Investigating How LLMs Propagate Female Stereotypes: Comparing What Models Say via Prompts with What They Represent in Their Embeddings

Abstract

As Large Language Models (LLMs) are increasingly deployed in sensitive domains, concerns about their encoding and reproduction of social bias have intensified. We examine how gender stereotypes are represented in embeddings and expressed in outputs across three models: BERT, base LLaMA-2-7b, and instruction-tuned LLaMA-2-7b-Chat. Focusing on seven female-oriented stereotype categories, we compare embedding-level bias using Directional Embedding Probing with output-level behavior measured via masked token prediction (BERT) and narrative prompt completions (LLaMA models). LLaMA-2-Chat showed the strongest representational–behavioral alignment, with female-aligned scores ranging from 60% to 100% and a significant point-biserial correlation (r = 0.55, p = 0.0008).
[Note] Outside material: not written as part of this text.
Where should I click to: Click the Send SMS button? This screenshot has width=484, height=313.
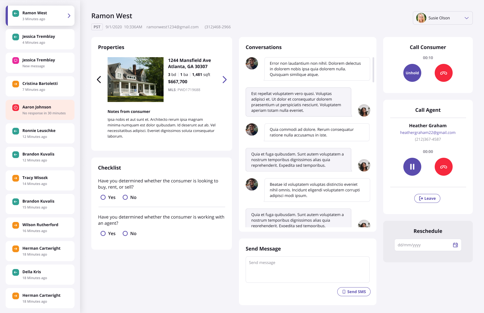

BERT exhibited weaker alignment (0%–60%; r = 0.39, p = 0.054), while base LLaMA-2 showed intermediate but inconsistent patterns. These findings suggest that instruction tuning is associated with clearer alignment between internal representations and generated outputs, while prompt design plays a critical role in surfacing latent bias. The study contributes to fairness research by emphasizing the need to assess both internal representations and their behavioral expression in LLMs.